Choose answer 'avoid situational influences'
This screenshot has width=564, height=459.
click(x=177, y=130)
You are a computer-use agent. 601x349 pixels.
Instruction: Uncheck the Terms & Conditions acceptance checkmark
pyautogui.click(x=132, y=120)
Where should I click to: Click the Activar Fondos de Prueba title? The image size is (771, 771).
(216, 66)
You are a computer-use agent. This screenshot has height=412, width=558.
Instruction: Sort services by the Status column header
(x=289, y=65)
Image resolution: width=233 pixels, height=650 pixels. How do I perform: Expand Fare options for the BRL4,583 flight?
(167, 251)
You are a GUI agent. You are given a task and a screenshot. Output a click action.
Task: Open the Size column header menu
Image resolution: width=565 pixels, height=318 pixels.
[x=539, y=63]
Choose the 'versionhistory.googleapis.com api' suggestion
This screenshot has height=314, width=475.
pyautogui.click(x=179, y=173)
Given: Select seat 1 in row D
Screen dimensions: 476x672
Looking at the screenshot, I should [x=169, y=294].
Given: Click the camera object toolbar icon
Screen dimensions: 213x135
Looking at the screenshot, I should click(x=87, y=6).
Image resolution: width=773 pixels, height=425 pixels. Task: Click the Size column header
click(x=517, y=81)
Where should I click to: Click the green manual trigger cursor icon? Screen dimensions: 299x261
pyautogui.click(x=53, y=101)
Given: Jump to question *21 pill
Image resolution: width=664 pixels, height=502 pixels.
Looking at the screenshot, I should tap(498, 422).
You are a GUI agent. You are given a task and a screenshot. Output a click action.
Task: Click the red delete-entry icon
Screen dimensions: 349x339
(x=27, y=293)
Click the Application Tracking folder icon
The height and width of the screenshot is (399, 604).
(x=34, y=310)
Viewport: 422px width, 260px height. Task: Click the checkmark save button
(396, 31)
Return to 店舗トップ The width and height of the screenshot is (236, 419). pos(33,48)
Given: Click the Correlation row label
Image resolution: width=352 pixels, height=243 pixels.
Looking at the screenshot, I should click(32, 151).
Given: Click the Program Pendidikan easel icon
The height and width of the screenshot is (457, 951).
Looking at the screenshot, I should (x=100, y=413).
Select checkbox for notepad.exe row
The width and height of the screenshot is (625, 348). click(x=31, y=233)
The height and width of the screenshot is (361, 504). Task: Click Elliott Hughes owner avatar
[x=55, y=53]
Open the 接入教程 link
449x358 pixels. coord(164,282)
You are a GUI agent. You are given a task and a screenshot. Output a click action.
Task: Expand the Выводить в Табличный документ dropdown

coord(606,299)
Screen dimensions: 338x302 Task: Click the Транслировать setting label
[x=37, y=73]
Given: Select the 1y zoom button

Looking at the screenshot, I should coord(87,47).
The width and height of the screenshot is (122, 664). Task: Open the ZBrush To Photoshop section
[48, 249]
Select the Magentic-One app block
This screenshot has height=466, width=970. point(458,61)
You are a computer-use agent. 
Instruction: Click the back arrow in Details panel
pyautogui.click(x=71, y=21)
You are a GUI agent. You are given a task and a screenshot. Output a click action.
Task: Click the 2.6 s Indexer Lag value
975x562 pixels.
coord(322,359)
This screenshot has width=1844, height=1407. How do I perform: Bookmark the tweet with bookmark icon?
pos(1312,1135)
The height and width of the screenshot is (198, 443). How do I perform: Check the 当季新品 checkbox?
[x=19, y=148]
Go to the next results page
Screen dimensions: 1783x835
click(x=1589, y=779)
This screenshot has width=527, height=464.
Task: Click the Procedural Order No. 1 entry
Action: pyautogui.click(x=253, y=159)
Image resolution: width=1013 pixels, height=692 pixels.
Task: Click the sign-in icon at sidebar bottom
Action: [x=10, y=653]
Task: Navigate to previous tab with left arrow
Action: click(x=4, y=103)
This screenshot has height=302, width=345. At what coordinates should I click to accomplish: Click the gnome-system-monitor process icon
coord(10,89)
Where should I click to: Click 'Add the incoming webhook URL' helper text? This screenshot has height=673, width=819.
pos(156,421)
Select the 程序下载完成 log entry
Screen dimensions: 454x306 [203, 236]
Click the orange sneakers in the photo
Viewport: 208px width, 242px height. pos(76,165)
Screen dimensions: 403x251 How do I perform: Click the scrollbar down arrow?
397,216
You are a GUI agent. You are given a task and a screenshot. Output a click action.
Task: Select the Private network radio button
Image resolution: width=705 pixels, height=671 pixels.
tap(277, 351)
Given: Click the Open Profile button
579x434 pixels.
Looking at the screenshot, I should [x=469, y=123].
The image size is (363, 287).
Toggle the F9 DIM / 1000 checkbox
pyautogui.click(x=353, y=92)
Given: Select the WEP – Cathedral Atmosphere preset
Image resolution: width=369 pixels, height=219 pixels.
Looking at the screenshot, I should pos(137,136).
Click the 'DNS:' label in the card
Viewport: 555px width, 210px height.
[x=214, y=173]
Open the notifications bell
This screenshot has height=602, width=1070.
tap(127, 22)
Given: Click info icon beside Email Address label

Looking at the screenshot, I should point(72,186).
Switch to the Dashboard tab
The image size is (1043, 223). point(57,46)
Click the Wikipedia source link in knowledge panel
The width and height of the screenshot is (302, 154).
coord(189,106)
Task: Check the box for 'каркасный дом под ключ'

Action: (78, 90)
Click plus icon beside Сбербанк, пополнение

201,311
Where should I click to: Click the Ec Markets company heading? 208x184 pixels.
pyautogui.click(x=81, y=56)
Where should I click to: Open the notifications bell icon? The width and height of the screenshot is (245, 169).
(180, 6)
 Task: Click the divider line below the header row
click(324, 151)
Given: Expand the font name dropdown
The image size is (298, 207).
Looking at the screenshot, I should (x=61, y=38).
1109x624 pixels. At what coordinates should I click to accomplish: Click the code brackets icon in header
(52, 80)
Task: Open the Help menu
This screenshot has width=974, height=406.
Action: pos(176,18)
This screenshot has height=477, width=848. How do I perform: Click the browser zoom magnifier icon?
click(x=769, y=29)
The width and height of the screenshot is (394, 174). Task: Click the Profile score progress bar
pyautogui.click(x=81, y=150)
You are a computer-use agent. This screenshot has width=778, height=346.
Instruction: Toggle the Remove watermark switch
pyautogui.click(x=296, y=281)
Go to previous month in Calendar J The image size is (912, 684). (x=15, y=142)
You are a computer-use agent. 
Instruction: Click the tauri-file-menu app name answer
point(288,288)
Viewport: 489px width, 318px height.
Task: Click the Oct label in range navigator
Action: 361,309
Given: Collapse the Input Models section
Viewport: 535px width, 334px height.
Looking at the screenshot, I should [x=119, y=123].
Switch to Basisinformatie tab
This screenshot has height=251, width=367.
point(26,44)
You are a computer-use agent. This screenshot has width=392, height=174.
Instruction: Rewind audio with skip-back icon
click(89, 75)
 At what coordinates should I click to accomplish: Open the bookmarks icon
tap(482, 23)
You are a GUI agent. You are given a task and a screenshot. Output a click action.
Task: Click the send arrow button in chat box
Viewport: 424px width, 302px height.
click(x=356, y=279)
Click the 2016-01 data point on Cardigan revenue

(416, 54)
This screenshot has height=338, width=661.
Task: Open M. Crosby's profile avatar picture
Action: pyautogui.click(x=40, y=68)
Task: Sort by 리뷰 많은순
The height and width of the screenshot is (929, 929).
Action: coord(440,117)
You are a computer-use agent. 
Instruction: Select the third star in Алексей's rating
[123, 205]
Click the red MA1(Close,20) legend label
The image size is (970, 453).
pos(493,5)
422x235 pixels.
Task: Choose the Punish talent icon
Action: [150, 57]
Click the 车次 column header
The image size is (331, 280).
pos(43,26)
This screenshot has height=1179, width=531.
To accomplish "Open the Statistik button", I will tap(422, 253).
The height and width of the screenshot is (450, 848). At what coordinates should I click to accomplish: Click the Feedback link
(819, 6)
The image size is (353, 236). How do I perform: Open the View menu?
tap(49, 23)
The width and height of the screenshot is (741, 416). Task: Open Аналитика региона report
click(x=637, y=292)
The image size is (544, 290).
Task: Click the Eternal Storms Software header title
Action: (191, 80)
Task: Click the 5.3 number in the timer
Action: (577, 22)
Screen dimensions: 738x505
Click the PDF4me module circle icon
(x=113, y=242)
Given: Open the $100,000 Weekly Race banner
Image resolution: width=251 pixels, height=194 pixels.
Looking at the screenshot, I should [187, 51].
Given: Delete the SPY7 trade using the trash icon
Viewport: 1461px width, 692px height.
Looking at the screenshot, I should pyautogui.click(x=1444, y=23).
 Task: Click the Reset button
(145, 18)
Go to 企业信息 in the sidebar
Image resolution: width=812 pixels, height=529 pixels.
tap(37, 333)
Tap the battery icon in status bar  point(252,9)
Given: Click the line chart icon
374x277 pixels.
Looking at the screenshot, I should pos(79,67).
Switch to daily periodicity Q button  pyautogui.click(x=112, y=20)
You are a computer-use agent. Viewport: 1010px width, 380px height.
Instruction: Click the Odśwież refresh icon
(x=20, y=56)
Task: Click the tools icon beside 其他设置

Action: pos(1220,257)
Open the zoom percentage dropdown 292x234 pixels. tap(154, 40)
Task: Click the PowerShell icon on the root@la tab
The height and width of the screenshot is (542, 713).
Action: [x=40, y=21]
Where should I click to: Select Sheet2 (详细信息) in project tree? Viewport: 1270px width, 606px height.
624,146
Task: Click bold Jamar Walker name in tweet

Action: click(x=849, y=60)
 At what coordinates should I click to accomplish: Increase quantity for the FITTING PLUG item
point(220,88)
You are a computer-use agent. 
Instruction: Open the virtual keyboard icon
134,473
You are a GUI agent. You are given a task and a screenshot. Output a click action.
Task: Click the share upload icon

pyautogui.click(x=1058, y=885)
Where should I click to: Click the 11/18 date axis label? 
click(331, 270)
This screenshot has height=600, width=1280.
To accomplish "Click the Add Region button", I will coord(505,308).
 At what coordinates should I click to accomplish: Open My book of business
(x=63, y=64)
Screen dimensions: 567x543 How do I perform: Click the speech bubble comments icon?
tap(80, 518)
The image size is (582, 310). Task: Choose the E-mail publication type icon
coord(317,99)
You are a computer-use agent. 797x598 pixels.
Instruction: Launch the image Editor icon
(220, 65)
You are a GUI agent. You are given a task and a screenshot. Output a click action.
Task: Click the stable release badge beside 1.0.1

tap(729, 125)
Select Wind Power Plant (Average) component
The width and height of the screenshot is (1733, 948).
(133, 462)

▬▬▬▬▬▬▬▬▬▬

| What the task requires |
Although the records may continue, retype only the lines from the first one through the one containing "has height=412, width=558.", exactly as they appear.

| Solution to this problem |
Choose answer 'avoid situational influences'
This screenshot has width=564, height=459.
click(x=177, y=130)
You are a computer-use agent. 601x349 pixels.
Instruction: Uncheck the Terms & Conditions acceptance checkmark
pyautogui.click(x=132, y=120)
Where should I click to: Click the Activar Fondos de Prueba title? The image size is (771, 771).
(216, 66)
You are a computer-use agent. This screenshot has height=412, width=558.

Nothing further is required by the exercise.